■ TESTO DELLA PAGINA

Il 15 marzo 2011 inviai al Presidente della Repubblica Italiana questa lettera, che è stata ospitata su vari siti, ve ne rendo partecipi poiché ritengo di aver affrontato un nodo focale della questione nei rapporti tra culture : il rispetto, la CONOSCENZA, la lealtà e la dignità. buona lettura

LETTERA APERTA A GIORGIO NAPOLITANO 15/3/2011

Signor Presidente, non so se questa mia raggiungerà mai la Sua scrivania, infatti la mia incrollabile fiducia nelle istituzioni si è più volte scontrata con i veri e propri muri di gomma frapposti tra la società civile ed i referenti istituzionali.
Efficienti “filtri” scremano di fatto da sempre quelle che sono le considerazioni, i suggerimenti ed idee del “mondo reale” che potrebbero e dovrebbero invece essere evidenziate agli uomini di governo (retoricamente Le ricordo la vicenda di quel ministro Potemkin che nascose alla Zarina lo stato di povertà della provincia russa...).
Ma vengo al punto. La questione immediata è quella della Libia, dello scenario nordafricano, una dimensione geografico-politico-culturale la cui articolata complessità ed i codici comportamentali della quale – mi permetta di affermarlo con ragionevole certezza – al nostro mondo politico, Lei ed il Presidente del Consiglio compresi, sfugge alquanto.

■ COMPITO
Rispondi a queste domande sulla lettera al Presidente della Repubblica:
(a) In che data fu inviata la lettera?
(b) Chi nascose alla Zarina lo stato di povertà della provincia russa?
(c) Quale questione viene indicata come immediata?

■ DATI FORNITI
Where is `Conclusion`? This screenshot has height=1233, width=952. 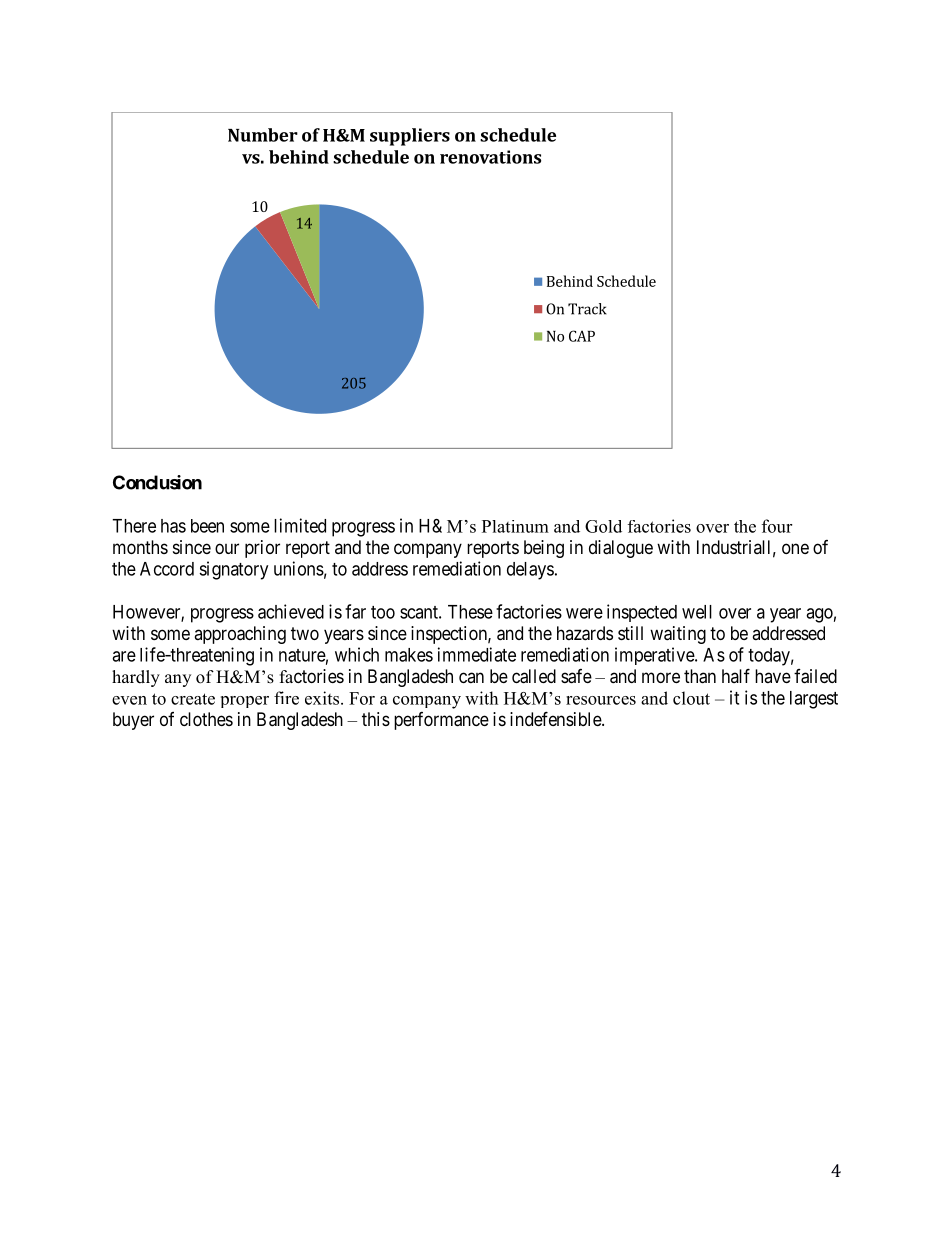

■ RISPOSTA
(a) Il 15 marzo 2011.
(b) Il ministro Potemkin.
(c) La questione della Libia, cioè lo scenario nordafricano.